Most of my friends can’t wait until the summer. All year, we look forward to two months of peaceful evenings when we can actually talk to our kids, catch fireflies and throw balls around in the backyard. Or even go to a shiur or for a walk with our husbands without feeling the urge to race home to study for the history test or type a book report.

So what to do about all this? Aside from the obvious–informal group therapy sessions with all the like-minded women running after toddlers in shul on Shabbat–I vote for complete and total abdication. Call me crazy, but I have a hunch that if everyone “just said no” to homework, kids would actually be forced to do it themselves and teachers would have to accept work that was truly on grade level. This might be radical, but I am going to take advantage of the fact that I am writing in a national publication and ask all of you reading this in cities across the US to join me in the Parents Revolution of 2001. Our slogan could be “Give us Back our Nights.” We could march on Washington, lobbying for legislation designating September as National No Homework Month. (Why not? There is a federally mandated National Pet Dental Health Week.) We could create a web site, www.parentsarepeopletoo.com, and offer monthly online chats and support. We’d be free to do all this since our kids would be home fending for themselves. Schools would be forced to set up a mentoring system, where strong students could help the weaker ones and perhaps those same weak students could in turn, tutor the geniuses in art or basketball or whatever. We could learn to celebrate the different talents, academic and non-academic, that all of our kids have and stop expecting everyone to produce at the same impossible level all the time.

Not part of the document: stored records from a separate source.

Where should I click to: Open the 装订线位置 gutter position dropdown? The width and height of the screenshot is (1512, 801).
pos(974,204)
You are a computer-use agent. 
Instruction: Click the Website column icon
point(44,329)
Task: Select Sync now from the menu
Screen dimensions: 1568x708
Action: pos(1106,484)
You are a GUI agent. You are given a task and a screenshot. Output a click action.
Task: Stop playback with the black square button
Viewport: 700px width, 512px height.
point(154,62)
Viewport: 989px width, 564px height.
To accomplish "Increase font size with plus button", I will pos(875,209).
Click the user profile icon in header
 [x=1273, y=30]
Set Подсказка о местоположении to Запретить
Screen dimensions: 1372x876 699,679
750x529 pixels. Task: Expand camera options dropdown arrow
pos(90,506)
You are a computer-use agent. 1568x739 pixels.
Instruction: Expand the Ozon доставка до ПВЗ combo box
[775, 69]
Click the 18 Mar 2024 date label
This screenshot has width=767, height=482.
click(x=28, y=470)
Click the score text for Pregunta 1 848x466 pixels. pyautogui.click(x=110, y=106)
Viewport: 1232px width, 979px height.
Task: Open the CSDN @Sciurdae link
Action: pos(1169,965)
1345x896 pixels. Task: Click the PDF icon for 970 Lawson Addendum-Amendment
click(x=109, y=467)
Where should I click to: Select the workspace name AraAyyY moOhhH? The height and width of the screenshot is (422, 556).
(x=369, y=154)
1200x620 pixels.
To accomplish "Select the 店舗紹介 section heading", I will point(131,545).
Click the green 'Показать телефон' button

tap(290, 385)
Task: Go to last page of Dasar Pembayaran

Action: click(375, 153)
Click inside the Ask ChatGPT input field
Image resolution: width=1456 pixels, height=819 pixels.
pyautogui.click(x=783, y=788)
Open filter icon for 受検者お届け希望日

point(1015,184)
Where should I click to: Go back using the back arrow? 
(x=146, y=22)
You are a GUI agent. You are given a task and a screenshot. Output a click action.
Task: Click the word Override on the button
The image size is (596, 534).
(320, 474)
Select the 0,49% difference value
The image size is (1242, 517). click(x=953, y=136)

I have to warn you that our kids will most definitely need an adjustment period. Those among them who are accustomed to getting off the bus, slamming their books on the dining room table and calling us over before they even put pen to paper will need some retraining. But with a lot of sweat, a few tears and patience all around, I am confident they will discover strengths that have been long obscured due to parental over involvement.

So, what do you say parents? Without the cooperation of everyone, it just won’t work. If you still insist on writing the term paper, then my kids will suffer for turning in the best effort a fifth grader can be expected to put forth, left to his own devices. I say we try it for the first two months of this school year and see where it takes us. Hopefully, it will be to the local zoo or museum where we can enjoy true family time, and not into the principal’s office.

Elisheva Schlam does public relations for a voluntary health agency in NYC, that is, of course, when she’s not too busy doing homework.